Mauvais DPE : quel impact sur le loyer ?

Comptez 665 euros pour un logement classé A ou B contre 591 euros pour un logement classé F ou G

DPE faux impacts et conséquences

Variation du loyer de plus de 12 %

L’affichage obligatoire du diagnostic de performance énergétique (DPE) dans toutes les annonces immobilières de location (ou de vente) depuis le 1er janvier 2011 a-t-il eu, depuis lors, un impact sur les prix des logements en France ?

On ne peut que répondre par l’affirmative, si l’on considère une étude menée par LocService.fr sur un échantillon représentatif de 9.000 logements. Ainsi, selon ce site de la société GoBoCom, « la variation du loyer est de plus de 12 % pour un même logement suivant la nature du DPE ». Car si le loyer moyen des logements classés A ou B appartenant à l’échantillon s’élève à 665 euros, celui des logements notés F ou G affiche par contre 591 euros.

Le DPE, pratique pour les Français

Rappelons que le diagnostic de performance énergétique (DPE) est un document informatif, qui vise à renseigner le locataire (ou le futur acquéreur) sur la performance énergétique du logement, ainsi que sur la quantité de gaz à effet de serre qu’il émet. Cette performance étant classée de A (bâtiments BBC, donc les moins énergivores) à G (logements les plus énergivores).

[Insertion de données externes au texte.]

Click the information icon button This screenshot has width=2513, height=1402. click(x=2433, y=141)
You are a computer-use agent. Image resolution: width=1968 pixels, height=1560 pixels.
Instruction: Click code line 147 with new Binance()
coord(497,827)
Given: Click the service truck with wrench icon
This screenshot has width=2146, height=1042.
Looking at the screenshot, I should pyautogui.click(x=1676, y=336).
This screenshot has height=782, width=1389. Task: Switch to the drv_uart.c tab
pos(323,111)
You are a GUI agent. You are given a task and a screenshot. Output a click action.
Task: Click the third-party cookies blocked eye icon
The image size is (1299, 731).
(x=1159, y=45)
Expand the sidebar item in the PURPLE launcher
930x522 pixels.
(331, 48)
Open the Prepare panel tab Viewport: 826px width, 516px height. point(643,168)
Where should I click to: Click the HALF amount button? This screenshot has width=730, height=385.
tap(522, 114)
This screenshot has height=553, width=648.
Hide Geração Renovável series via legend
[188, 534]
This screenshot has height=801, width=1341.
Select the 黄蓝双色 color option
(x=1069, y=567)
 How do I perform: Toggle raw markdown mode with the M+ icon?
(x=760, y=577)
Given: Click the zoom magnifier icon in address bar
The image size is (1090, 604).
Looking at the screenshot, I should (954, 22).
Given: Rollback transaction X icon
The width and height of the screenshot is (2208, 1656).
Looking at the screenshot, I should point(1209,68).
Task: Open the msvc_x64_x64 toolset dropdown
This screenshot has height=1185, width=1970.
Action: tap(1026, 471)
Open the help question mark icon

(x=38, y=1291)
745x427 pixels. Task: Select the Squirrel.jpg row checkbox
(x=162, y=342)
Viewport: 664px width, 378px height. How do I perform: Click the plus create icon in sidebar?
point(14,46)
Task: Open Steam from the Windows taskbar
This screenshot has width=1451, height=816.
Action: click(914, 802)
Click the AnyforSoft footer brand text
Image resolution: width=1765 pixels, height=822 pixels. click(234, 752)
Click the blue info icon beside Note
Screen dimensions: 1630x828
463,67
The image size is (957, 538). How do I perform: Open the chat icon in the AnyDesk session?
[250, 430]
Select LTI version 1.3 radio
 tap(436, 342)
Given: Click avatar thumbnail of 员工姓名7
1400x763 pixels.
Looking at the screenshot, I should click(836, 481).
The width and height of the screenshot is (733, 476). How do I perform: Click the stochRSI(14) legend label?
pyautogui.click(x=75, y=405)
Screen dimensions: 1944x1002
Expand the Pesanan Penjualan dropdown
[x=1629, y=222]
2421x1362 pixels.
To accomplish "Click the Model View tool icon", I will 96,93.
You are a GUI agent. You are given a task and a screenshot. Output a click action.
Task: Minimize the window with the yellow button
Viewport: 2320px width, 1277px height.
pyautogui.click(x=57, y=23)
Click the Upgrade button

L’affichage obligatoire du DPE est d’autant plus utile pour les Français que, selon le baromètre annuel de l’ADEME (édition 2012), 81 % des ménages sont préoccupés par la réduction de leur facture énergétique.

Le DPE permet donc aux futurs locataires de choisir un logement peu énergivore. Il leur procure en outre un réel pouvoir de négociation.

À noter que selon LocService.fr, plus de 70 % des biens mis en location sont notés entre C et E, et seulement 10 % entre A et B.